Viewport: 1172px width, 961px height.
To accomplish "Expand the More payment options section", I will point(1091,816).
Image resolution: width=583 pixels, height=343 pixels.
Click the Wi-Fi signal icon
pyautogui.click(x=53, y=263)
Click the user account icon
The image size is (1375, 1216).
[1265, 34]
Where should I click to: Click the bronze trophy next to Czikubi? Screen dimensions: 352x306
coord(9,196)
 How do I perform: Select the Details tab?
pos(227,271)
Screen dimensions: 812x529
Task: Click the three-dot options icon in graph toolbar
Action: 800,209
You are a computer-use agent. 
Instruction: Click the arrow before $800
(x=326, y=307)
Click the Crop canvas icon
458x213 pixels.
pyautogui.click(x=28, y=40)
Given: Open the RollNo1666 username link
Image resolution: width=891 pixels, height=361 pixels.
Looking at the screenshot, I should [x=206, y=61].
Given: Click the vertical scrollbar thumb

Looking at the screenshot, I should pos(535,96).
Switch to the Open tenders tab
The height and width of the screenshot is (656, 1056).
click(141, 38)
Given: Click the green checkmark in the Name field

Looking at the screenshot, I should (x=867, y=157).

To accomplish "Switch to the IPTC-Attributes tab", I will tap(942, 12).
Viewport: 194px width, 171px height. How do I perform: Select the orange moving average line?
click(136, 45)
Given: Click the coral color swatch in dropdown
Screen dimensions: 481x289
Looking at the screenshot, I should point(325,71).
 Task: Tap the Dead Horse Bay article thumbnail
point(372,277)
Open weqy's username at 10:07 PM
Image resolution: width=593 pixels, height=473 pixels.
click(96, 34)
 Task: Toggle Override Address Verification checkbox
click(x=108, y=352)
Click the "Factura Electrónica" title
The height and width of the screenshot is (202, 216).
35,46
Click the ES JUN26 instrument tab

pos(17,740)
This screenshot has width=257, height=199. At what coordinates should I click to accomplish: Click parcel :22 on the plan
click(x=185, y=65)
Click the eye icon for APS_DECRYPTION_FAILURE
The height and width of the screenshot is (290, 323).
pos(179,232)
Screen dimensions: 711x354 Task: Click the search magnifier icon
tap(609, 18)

Instructions for the task -
Give back the records above, character for character.

Output for this task -
Viewport: 1172px width, 961px height.
To accomplish "Expand the More payment options section", I will point(1091,816).
Image resolution: width=583 pixels, height=343 pixels.
Click the Wi-Fi signal icon
pyautogui.click(x=53, y=263)
Click the user account icon
The image size is (1375, 1216).
[1265, 34]
Where should I click to: Click the bronze trophy next to Czikubi? Screen dimensions: 352x306
coord(9,196)
 How do I perform: Select the Details tab?
pos(227,271)
Screen dimensions: 812x529
Task: Click the three-dot options icon in graph toolbar
Action: 800,209
You are a computer-use agent. 
Instruction: Click the arrow before $800
(x=326, y=307)
Click the Crop canvas icon
458x213 pixels.
pyautogui.click(x=28, y=40)
Given: Open the RollNo1666 username link
Image resolution: width=891 pixels, height=361 pixels.
Looking at the screenshot, I should [x=206, y=61].
Given: Click the vertical scrollbar thumb

Looking at the screenshot, I should pos(535,96).
Switch to the Open tenders tab
The height and width of the screenshot is (656, 1056).
click(141, 38)
Given: Click the green checkmark in the Name field

Looking at the screenshot, I should (x=867, y=157).

To accomplish "Switch to the IPTC-Attributes tab", I will tap(942, 12).
Viewport: 194px width, 171px height. How do I perform: Select the orange moving average line?
click(136, 45)
Given: Click the coral color swatch in dropdown
Screen dimensions: 481x289
Looking at the screenshot, I should point(325,71).
 Task: Tap the Dead Horse Bay article thumbnail
point(372,277)
Open weqy's username at 10:07 PM
Image resolution: width=593 pixels, height=473 pixels.
click(96, 34)
 Task: Toggle Override Address Verification checkbox
click(x=108, y=352)
Click the "Factura Electrónica" title
The height and width of the screenshot is (202, 216).
35,46
Click the ES JUN26 instrument tab

pos(17,740)
This screenshot has width=257, height=199. At what coordinates should I click to accomplish: Click parcel :22 on the plan
click(x=185, y=65)
Click the eye icon for APS_DECRYPTION_FAILURE
The height and width of the screenshot is (290, 323).
pos(179,232)
Screen dimensions: 711x354 Task: Click the search magnifier icon
tap(609, 18)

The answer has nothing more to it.